Reproduce the entire Mosley vs. Mayorga fight summary below word for word, leaving nothing out.

[Supplied passage]
## Begin
Night of the Welterweight Elite: Mosley vs. Mayorga
- Date: September 27, 2008
- Venue: Home Depot Center, Carson, California, U.S.
- Title(s) on the line: vacant WBA Inter-Continental light middleweight title

Tale of the tape
- Boxer: Shane Mosley / Ricardo Mayorga
- Nickname: Sugar / El Matador ("The Killer")
- Hometown: Pomona, California, U.S. / Masaya, Nicaragua
- Purse: $1,500,000 / $550,000
- Pre-fight record: 44–5 (1) (37 KO) / 28–6–1 (1) (22 KO)
- Age: 37 years / 34 years, 11 months
- Height: 5 ft 9 in (175 cm) / 5 ft 9 in (175 cm)
- Weight: 153+1⁄2 lb (70 kg) / 153+1⁄2 lb (70 kg)
- Style: Orthodox / Orthodox
- Recognition: IBF No. 2 Ranked Welterweight WBA No. 6 Ranked Welterweight The Ring No. 4 Ranked Welterweight 3-division world champion / WBA No. 1 Ranked Light Middleweight WBC/WBO No. 3 Ranked Light Middleweight 2-division world champion

Result
- Mosley wins via 12th-round knockout

= Shane Mosley vs. Ricardo Mayorga =

Professional boxing match (Sept. 27, 2008)

Shane Mosley vs. Ricardo Mayorga was a professional boxing match contested on September 27, 2008, for the vacant WBA Inter-Continental light middleweight title.
## End
[Material supplied]
## Begin
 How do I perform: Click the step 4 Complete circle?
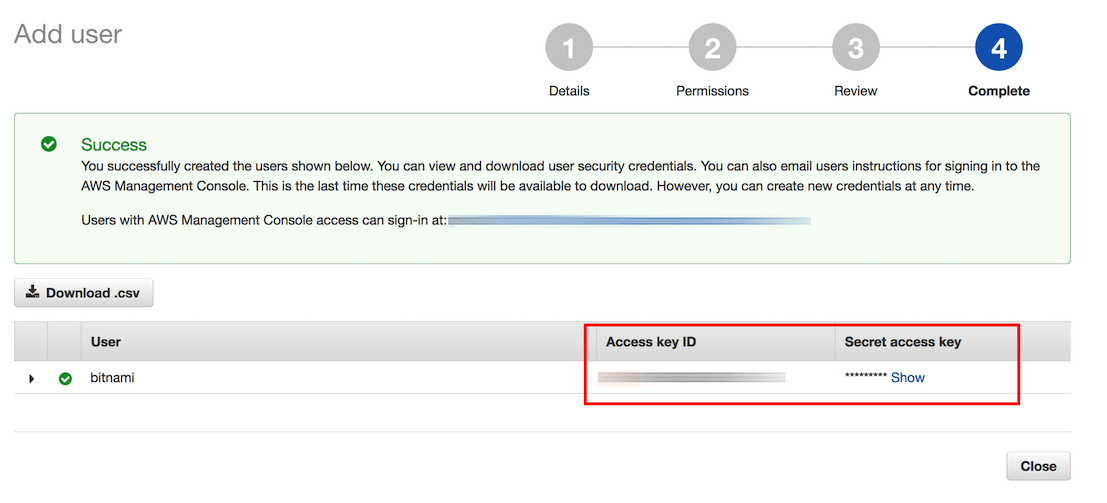(999, 48)
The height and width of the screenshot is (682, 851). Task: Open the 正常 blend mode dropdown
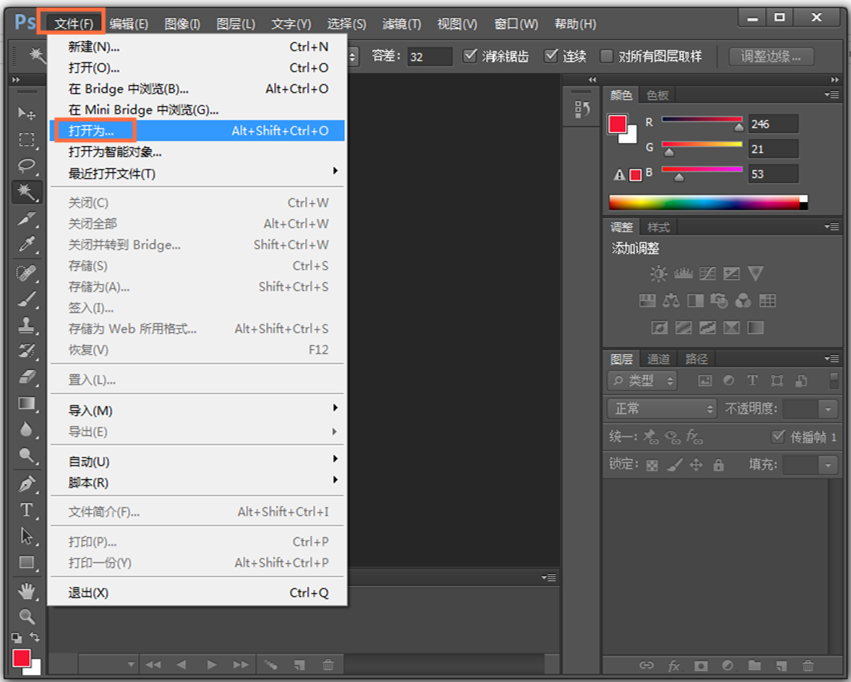(x=661, y=407)
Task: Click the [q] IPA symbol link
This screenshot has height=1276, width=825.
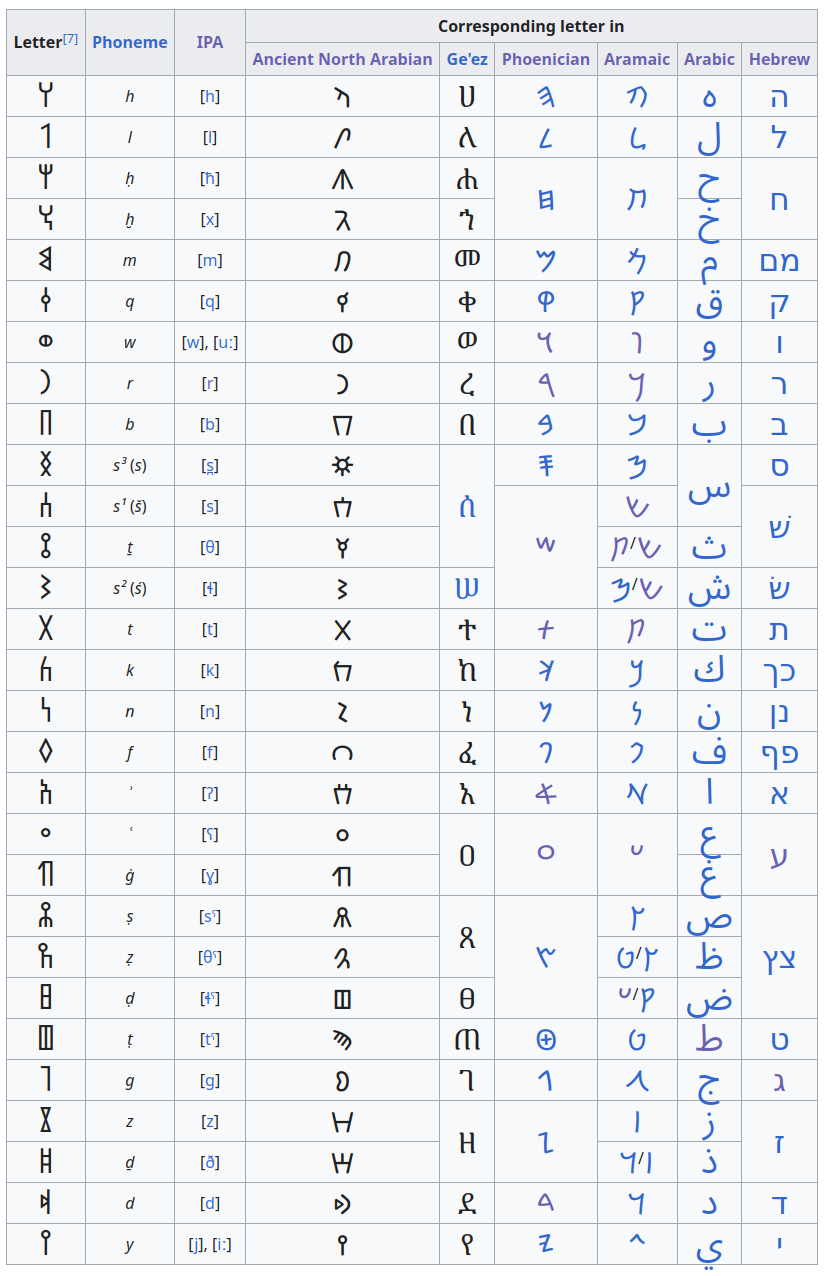Action: (210, 302)
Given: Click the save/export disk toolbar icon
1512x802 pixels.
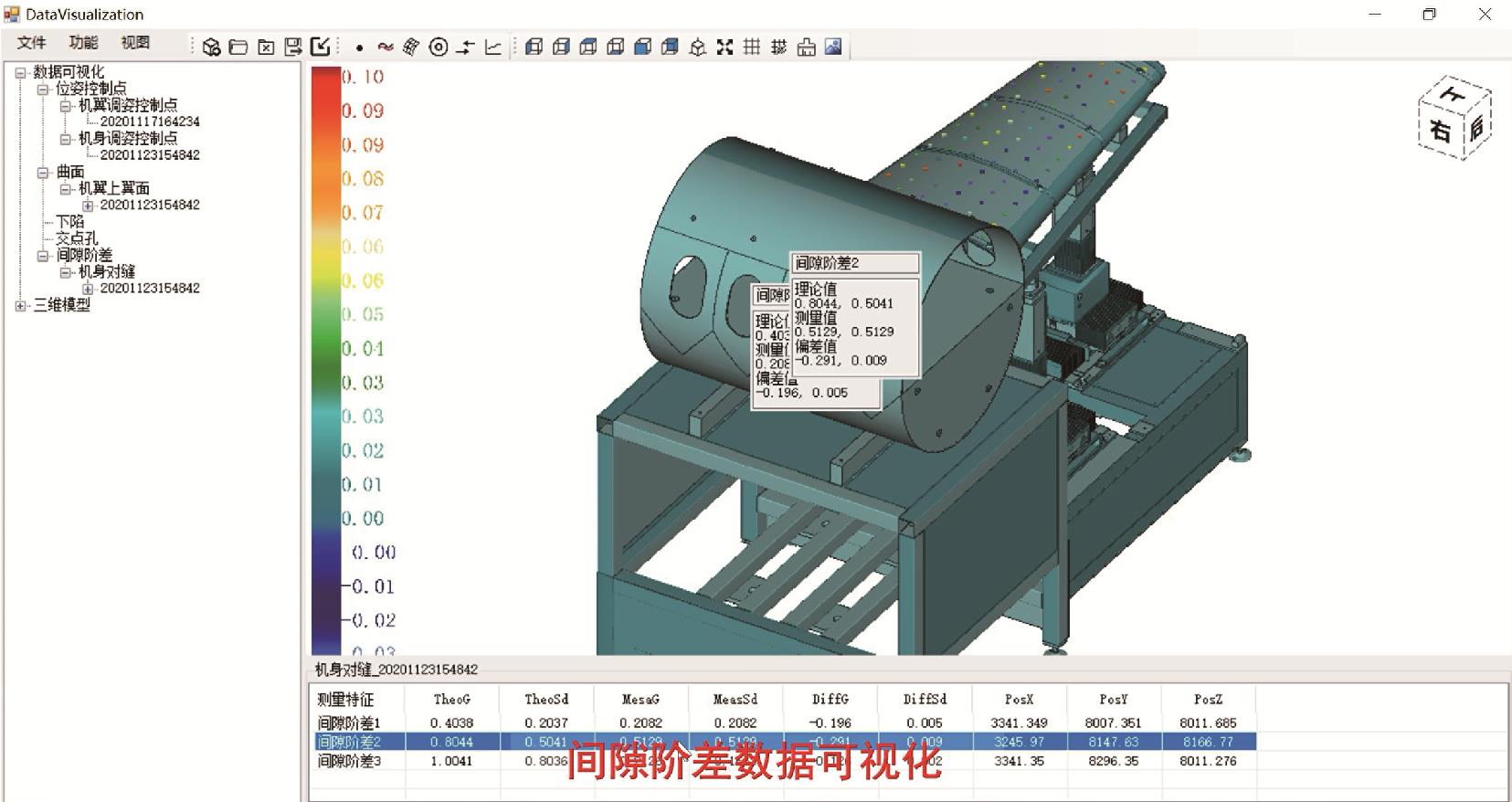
## End
[Correct response]
Night of the Welterweight Elite: Mosley vs. Mayorga
- Date: September 27, 2008
- Venue: Home Depot Center, Carson, California, U.S.
- Title(s) on the line: vacant WBA Inter-Continental light middleweight title

Tale of the tape
- Boxer: Shane Mosley / Ricardo Mayorga
- Nickname: Sugar / El Matador ("The Killer")
- Hometown: Pomona, California, U.S. / Masaya, Nicaragua
- Purse: $1,500,000 / $550,000
- Pre-fight record: 44–5 (1) (37 KO) / 28–6–1 (1) (22 KO)
- Age: 37 years / 34 years, 11 months
- Height: 5 ft 9 in (175 cm) / 5 ft 9 in (175 cm)
- Weight: 153+1⁄2 lb (70 kg) / 153+1⁄2 lb (70 kg)
- Style: Orthodox / Orthodox
- Recognition: IBF No. 2 Ranked Welterweight WBA No. 6 Ranked Welterweight The Ring No. 4 Ranked Welterweight 3-division world champion / WBA No. 1 Ranked Light Middleweight WBC/WBO No. 3 Ranked Light Middleweight 2-division world champion

Result
- Mosley wins via 12th-round knockout

= Shane Mosley vs. Ricardo Mayorga =

Professional boxing match (Sept. 27, 2008)

Shane Mosley vs. Ricardo Mayorga was a professional boxing match contested on September 27, 2008, for the vacant WBA Inter-Continental light middleweight title.